Nato in provincia di Bolzano cresce a Torino dove comincia a frequentare il palcoscenico con Massimo Scaglione, e appurata la sua passione si trasferisce a Roma dove frequenta l’Accademia Silvio D’Amico, e subito dopo è a Milano dove lavora con Giorgio Strehler al Piccolo; ottenendo un personale successo di pubblico e critica ottiene un ruolo nello sceneggiato Rai “Il Conte di Montecristo” e poi nel fatidico 1968 è protagonista del film arrabbiato opera prima di Roberto Faenza “Escalation” che volendo essere un’allegoria della società risulta però soltanto un pasticcio grottesco, ma per Lino è soltanto l’inizio di una carriera del cui andamento però, quando tirerà le somme, dirà che non è andata come voleva.
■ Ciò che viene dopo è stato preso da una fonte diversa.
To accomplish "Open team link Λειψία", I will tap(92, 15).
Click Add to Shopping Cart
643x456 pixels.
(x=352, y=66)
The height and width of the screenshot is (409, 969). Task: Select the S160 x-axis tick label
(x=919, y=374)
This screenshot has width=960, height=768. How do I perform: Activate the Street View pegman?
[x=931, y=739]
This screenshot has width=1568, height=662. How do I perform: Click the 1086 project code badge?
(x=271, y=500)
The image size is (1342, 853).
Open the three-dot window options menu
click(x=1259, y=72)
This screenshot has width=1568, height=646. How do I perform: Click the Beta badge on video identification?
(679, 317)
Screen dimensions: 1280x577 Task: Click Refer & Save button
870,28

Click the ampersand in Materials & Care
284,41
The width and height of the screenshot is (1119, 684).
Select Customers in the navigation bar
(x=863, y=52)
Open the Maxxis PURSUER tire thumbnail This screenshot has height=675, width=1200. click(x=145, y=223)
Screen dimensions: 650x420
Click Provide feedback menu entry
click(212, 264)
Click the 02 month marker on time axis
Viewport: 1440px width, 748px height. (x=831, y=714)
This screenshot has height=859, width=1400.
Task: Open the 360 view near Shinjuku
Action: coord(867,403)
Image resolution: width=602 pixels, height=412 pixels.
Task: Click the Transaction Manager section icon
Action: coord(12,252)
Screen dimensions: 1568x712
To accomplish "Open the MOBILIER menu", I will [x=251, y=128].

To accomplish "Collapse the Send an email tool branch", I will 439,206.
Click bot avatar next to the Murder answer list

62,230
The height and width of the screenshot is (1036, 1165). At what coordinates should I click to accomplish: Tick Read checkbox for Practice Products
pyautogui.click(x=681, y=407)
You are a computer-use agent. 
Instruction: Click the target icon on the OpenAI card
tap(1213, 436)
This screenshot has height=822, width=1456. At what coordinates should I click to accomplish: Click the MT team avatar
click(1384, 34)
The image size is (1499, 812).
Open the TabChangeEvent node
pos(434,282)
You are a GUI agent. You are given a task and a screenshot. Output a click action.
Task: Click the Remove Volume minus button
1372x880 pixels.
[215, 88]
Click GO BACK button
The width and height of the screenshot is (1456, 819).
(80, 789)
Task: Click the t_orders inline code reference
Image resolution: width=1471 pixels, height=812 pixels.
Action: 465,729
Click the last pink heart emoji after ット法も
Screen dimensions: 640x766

Senza considerare un piccolissimo ruolo non accreditato in “La bisbetica domata” di Franco Zeffirelli, “Metti, una sera a cena” è il suo terzo film, sempre da protagonista; ed è dell’anno dopo “Il giardino dei Finzi Contini” di Vittorio De Sica che vincerà l’Oscar come miglior film straniero.

A tal proposito una curiosità commerciale: il film di De Sica era nel pacchetto Sky Cinema – pacchetto a pagamento, per chi non conosce quel piano commerciale, dove sono visibili centinaia di film senza costo aggiuntivo; dalla morte di Capolicchio, con l’improvvisa impennata dei download, il titolo è passato a pagamento nel pacchetto Sky Primafila che, come suggerisce il nome, contiene i titoli appena dismessi dalle sale, una sorta di prima visione casalinga: nello specifico una pratica commerciale scorretta che Sky ha voluto offrire ai suoi abbonati.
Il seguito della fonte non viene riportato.